The valentine of his dreams
My perfect gal should be nice, pretty, fun, smart, happy and any other adjective of an indeterminate nature.
She will love life and be so peppy and upbeat that some may confuse her for manic. But she is not manic. She does not have any issues -- physical, mental, emotional, economic or otherwise.
She loves to laugh, mostly at my jokes. She will bring me up when I’m feeling down and bring me down when I’m feeling up, and bring me saltine crackers with peanut butter and jelly stacked just so when my tummy hurts.
She should love herself and be happy on her own, but be available whenever I call and not be annoyed when I don’t. She should be independent and have her own interests (but only if those interests include watching football and bringing me and my friends beer and chips).
She will be naturally beautiful and not need an ounce of makeup, unless it is undetectable. She should love to go out or chill out at home, but generally prefer the cheaper option.
She should be sexy but innocent, experienced but pure, tall but short and thin but thin, and not mind men who are shorter and heavier than her with a thyroid problem that makes them prone to profuse sweating.
She should be as comfortable in a black dress as in sweat pants, although, if she’s smart, she will always be in the former.
My ideal mate should be worldly and well read, but she should not have too many thoughts about too many things unless they agree with my thoughts. She is sparkling but never outshines me. Better yet, she will not speak in public and rarely in private. Especially not in front of my mother, the most amazing woman alive.
My ideal partner should be close to her family -- “gets lots of money from them” close, not, “we have to see or speak to them a lot” close.

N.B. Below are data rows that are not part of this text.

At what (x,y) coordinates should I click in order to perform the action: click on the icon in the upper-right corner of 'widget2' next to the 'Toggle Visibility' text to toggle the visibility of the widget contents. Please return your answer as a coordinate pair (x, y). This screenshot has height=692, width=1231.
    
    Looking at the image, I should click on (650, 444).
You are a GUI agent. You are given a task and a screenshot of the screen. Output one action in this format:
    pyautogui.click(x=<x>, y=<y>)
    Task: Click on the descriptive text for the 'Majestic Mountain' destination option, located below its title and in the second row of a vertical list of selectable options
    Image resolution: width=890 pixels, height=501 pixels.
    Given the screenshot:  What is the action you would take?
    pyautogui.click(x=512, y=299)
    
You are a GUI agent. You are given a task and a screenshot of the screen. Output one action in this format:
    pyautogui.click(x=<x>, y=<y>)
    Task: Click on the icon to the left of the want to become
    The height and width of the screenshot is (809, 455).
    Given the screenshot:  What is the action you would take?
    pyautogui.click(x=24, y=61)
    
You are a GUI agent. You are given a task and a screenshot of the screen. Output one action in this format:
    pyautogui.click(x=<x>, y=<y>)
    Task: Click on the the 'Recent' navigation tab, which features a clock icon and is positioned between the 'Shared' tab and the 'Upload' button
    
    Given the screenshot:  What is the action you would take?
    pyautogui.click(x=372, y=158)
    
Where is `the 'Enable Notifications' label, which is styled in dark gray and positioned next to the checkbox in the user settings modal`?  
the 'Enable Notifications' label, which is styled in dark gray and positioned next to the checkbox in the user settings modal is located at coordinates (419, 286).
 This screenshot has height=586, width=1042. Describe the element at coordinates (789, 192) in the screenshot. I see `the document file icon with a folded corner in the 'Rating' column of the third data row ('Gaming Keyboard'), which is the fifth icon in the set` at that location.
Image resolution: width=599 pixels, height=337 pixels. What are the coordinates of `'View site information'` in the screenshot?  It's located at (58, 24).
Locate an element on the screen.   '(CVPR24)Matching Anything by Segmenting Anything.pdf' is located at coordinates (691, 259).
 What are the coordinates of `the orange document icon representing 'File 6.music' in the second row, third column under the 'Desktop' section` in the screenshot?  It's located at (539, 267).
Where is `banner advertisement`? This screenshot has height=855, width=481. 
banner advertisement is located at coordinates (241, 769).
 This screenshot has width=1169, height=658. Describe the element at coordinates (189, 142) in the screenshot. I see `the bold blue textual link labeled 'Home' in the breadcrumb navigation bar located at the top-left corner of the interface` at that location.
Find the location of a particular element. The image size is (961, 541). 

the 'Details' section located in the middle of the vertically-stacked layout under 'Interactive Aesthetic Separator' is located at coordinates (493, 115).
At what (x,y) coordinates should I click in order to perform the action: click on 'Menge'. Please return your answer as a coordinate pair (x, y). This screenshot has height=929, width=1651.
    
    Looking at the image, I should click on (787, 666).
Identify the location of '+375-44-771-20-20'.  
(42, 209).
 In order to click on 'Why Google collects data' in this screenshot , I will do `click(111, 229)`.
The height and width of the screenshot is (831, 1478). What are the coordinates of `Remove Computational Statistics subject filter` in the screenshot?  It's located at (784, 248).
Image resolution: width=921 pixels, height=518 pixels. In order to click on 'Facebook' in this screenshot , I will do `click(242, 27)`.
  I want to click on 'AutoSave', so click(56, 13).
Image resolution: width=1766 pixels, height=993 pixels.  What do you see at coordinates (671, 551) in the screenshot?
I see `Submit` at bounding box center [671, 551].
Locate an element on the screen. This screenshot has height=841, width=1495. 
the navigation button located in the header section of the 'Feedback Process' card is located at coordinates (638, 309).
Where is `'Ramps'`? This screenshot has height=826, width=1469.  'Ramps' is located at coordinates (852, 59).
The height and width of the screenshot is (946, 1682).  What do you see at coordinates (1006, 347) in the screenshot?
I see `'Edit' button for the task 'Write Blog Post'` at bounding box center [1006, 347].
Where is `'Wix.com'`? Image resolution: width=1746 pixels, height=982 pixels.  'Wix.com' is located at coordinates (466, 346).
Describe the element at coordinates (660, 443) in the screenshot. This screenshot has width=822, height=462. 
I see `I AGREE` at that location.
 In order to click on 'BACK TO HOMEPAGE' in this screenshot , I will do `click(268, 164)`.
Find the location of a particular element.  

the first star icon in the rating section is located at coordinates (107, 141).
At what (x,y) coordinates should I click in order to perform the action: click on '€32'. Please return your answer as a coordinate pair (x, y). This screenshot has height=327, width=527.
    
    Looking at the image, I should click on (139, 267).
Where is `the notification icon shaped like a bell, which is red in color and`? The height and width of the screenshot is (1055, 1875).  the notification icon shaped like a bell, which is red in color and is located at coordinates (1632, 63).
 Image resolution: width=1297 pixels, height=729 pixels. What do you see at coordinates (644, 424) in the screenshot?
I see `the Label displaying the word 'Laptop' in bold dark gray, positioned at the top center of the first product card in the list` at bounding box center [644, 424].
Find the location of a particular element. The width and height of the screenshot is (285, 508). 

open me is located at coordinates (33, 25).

She should be of ideal childbearing age (22 to 26), as I want to have lots of children before I turn 60 in five years.
She should like to ski, heli-ski, snowboard, boogie-board, surf, bodysurf, kite-surf, Web surf, sail, parasail, paraglide, hang-glide, bungee jump, sky dive, rock climb, mountain climb, snorkel, scuba and hold her breath underwater for 15 minutes just for my amusement.
She should have been involved in at least one serious relationship before me, although it would be preferable if the guy turned out to be a really big loser, gay or was found dead of natural causes.
She can move mountains, break the ice, kill two birds with one stone, have a bird in hand, keep her head above water, turn the other cheek, swallow her pride, make my mouth water, take my breath away and leap over tall buildings in a single bound.
She should avoid cliches like the plague.
Really, though, this is just a general guideline. In matters of love, who can predict anything? I’m really very open.